2) Insurance: You`ll likely need to provide documentation for two types of insurance: Are you ready to figure out what your monthly payment might look like? Use our refinance calculator Sometimes a homeowner may not be able to provide the required documents to apply for a refinance. If you`re too busy to find your copies, or if you`ve lost them (it happens!) and don`t have time to get replacements, you may not feel like a reference is worth it. So what? As a result, borrowers usually have to submit the current payslips for the last 2-3 months. So be sure to make copies of all these documents and keep the originals in a safe place. Is mortgage refinancing worth it? To help you make a decision, answer the following questions: If you have a government-backed mortgage and want to explore your refi options with fewer documentation requirements, send us a message or give us a call. If you`re self-employed, you may not need to file payslips, but you`ll likely need to file profit and loss returns and federal tax returns as proof of income. Before your refinance application is approved, lenders conduct a credit check. While each loan program may have its own minimum credit score requirement, it`s always best to be safe. Even if you`re just considering a refinance, it`s never too early to review all three FICO scores to make sure you`re on track. Homeowners should also consider whether or not their current lender charges a prepayment penalty fee. Most lenders waive a prepayment penalty if the homeowner pays more than 20% of their mortgage in the year.

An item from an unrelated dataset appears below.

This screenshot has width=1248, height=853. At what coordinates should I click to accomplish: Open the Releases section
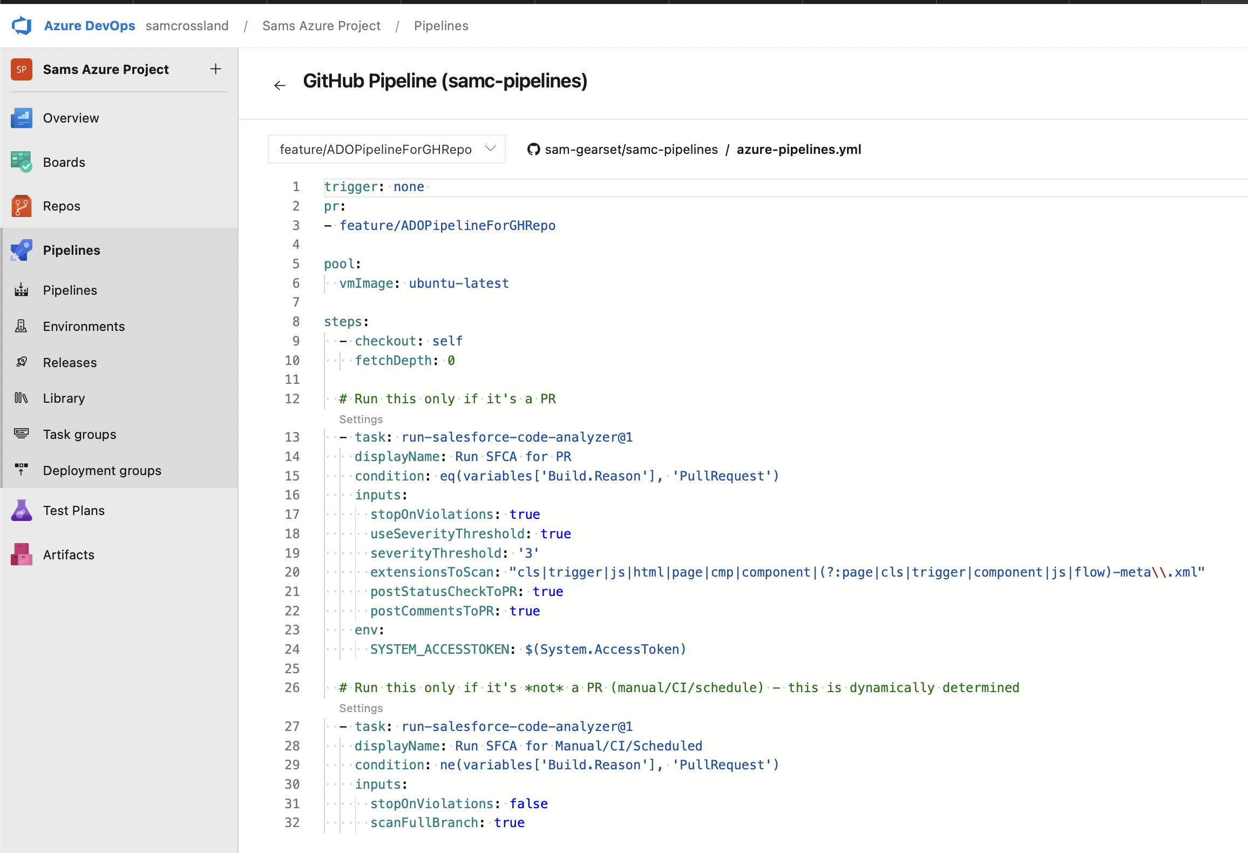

This can happen when a homeowner sells a home, pays a lump sum, or refinances their mortgage. Think back to your original mortgage and all the documents you had to gather. For a refinancing, the documentation of your refinancing is pretty much the same. The main goal is to prove to your lender various aspects of your finances. You will need a copy of the deed registered with the names of the rightful owners as well as your title insurance, which includes a legal description of your property. Title insurance also helps the lender review your property taxes, which are included in your debt-to-equity ratio (DTI). 5) Total assets: You must document all your financial assets except your home. That means documenting things like: All lenders have slightly different requirements, but you can bet they`ll likely ask for documents in the following seven categories: As demand refinancing increases, the process slows down.

According to the latest data from ICE Mortgage Technology, refinancing transactions can take about seven weeks on average. With so many people applying for refinancing these days, it can take a lot longer than expected. You have no control over your lender`s security with applications. However, you can speed things up on your end by gathering all the relevant documents before you start the refinancing process. Lenders usually want to make sure you have enough cash to cover a number of mortgage payments. This exact number varies by lender. Lenders may require you to have up to 12 months of money in the bank in case of an emergency. Or find your original papers. Determine your current interest rate, outstanding principal balance and maturity date.

This will help you understand how much you can save on your refinanced loan and what rate you need to achieve your goals. Jon Meyer, The Mortgage Reports credit expert and licensed MLO, has a few additional tips to help you with your refinance checklist. He recommends: Most refinance loans require a new home appraisal to verify the current value of the home. To qualify for refinancing, you must do your part to provide specific documentation that must be approved in advance, depending on the type of loan you are going to purchase, the type of lender you are working with, as well as your financial situation.